Jorge Lozano é um homem sereno e profundo, preocupado e interessado pelos múltiplos problemas que afetam as pessoas hoje em dia. Trabalha como responsável da área de Laicos Construtores da Sociedade, dependente do Departamento de Justiça e Solidariedade do Conselho Episcopal Latino-Americano. Mais adiante esclarece que não é um especialista na temática droga, mas que a ação pastoral e a urgência de acompanhar os outros o levam a ter contato com muita gente e, a partir disso, nascem algumas reflexões.
Hoje o que leva os meninos e os adolescentes para a droga?
A vontade de "se sentir bem", quando não é o desespero devido à fome e ao frio nas ruas. Garotos que perambulam por nossas cidades e cheiram cola; adolescentes que querem se desinibir no círculo vicioso de sábado à noite, onde para serem aceitos ou por medo de frustrar o outro sexualmente misturam álcool, drogas e Viagra. Em algumas zonas urbanas e suburbanas é maior o consumo de estimulantes sexuais em adolescentes que em adultos.
O senhor já se referiu ao "paco" em mais de uma ocasião, inclusive em meios jornalísticos.
É um tema gravíssimo. É a "droga-lixo", o que sobra da elaboração da cocaína, o que se varre do chão. Nela se agregam outras coisas, o mais barato, o mais letal e o que provoca estragos entre os garotos mais pobres. Aliás, não existe gasto de transporte, não implica traslado, é vendido nos mesmos lugares. A Argentina tem um dos índices de consumo mais altos da América Latina.
Isto leva a reexaminar as cumplicidades que a droga implica.
A cumplicidade existe e não é um fenômeno de agora, mas de anos. Se as pessoas que andam pelas ruas sabem onde se vende droga, como as autoridades não vão saber? Existe cumplicidade policial e política. A droga movimenta muito dinheiro. Muita gente não quer fazer denúncias porque quando chegam as autoridades os implicados já foram advertidos. Um negócio que explica o fenômeno da lavagem de dinheiro no futebol e o boom imobiliário.
O que a Igreja ou as Igrejas e as comunidades religiosas podem fazer?

• • • • •

Exercício proposto
Cite da entrevista sobre drogas tudo o que vai de "A cumplicidade existe" até "o boom imobiliário.", sem mudar nada. As linhas não têm nenhuma relação com a entrevista.

(Linhas extraídas de uma coleção)
• • • • •

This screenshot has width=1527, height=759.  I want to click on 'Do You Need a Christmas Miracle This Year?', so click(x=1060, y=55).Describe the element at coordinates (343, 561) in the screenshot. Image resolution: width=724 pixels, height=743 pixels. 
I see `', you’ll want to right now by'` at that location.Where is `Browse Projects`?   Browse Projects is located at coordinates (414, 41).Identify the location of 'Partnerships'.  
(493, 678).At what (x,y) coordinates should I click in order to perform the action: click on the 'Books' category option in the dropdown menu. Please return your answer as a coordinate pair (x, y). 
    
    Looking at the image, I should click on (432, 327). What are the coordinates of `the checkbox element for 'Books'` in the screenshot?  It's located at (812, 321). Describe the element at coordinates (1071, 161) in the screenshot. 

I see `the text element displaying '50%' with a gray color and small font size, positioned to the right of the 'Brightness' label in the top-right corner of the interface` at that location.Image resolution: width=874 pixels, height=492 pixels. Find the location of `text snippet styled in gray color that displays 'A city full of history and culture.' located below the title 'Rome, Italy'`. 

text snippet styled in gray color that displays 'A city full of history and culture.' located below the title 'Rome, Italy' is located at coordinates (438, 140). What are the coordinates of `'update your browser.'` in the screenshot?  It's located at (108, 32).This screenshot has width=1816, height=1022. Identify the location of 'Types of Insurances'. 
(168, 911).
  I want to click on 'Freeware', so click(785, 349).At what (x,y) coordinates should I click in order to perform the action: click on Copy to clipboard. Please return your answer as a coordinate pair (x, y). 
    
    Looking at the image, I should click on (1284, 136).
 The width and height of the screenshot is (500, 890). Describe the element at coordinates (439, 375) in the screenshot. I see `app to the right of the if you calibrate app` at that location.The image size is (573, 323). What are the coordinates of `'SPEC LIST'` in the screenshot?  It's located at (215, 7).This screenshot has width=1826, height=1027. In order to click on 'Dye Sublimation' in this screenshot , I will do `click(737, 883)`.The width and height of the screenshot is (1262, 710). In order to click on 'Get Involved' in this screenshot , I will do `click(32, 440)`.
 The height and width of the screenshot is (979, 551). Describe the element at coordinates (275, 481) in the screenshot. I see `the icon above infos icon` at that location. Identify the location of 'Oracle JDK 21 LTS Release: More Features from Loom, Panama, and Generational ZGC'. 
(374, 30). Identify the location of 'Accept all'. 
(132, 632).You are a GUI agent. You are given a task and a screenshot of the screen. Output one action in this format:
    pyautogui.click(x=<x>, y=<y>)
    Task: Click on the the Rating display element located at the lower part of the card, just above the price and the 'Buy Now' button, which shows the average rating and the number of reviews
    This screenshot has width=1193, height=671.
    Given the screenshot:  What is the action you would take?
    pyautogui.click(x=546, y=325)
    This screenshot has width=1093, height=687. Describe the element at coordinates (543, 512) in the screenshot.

• • • • •

Resolução escrita
A cumplicidade existe e não é um fenômeno de agora, mas de anos. Se as pessoas que andam pelas ruas sabem onde se vende droga, como as autoridades não vão saber? Existe cumplicidade policial e política. A droga movimenta muito dinheiro. Muita gente não quer fazer denúncias porque quando chegam as autoridades os implicados já foram advertidos. Um negócio que explica o fenômeno da lavagem de dinheiro no futebol e o boom imobiliário.